Tuesday, May 21, 2013

The Vitamin D Window

By David Mendosa, Health Guide Monday, May 18, 2009

When he examined the young lifeguard, he saw that almost every square inch of her body was well tanned. She had been wearing practically nothing when she worked at the beach.

Neil Binkley, M.D., told me about his patient because she had the highest physiologic level of vitamin D in her system of anyone he ever saw. Her level was 80 ng/ml.

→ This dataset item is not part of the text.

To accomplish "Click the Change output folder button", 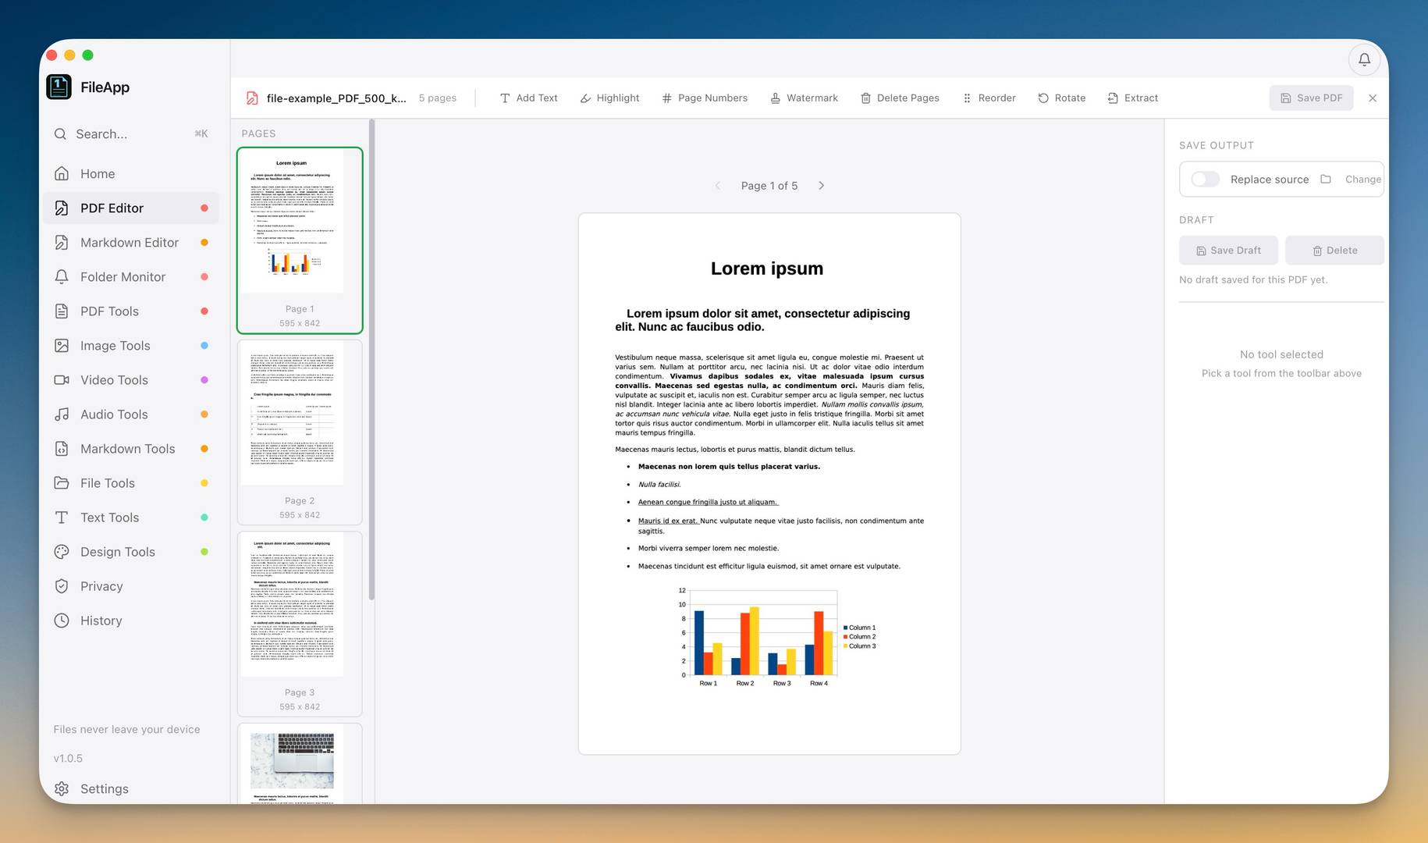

I had to look up the word "physiologic" to make sure what Dr. Binkley meant. Physiologic in the sense that he's using it is "s
omething that is normal, neither due to anything pathologic nor significant in terms of causing illness," according to a medical dictionary.

Her level of 80 ng/ml is about the "maximum human physiologic level of vitamin D," he told me when I interviewed him yesterday. "And it doesn't make sense to push vitamin D beyond the physiologic level." 


Dr. Binkley is now
associate professor of medicine at the University of Wisconsin in Madison. The technical name for vitamin D in our systems is 25 hydroxyvitamin D. And Dr. Binkley is "an expert in the assays for 25 hydroxyvitamin D and how they can be applied clinically in the most accurate manner."

 

Stop at 80, Says Dr. Neil Binkley

He spoke yesterday morning to a general session of the annual meeting and clinical congress of the American Association of Clinical Endocrinologists in Houston. I'm in Houston to report on the AACE convention.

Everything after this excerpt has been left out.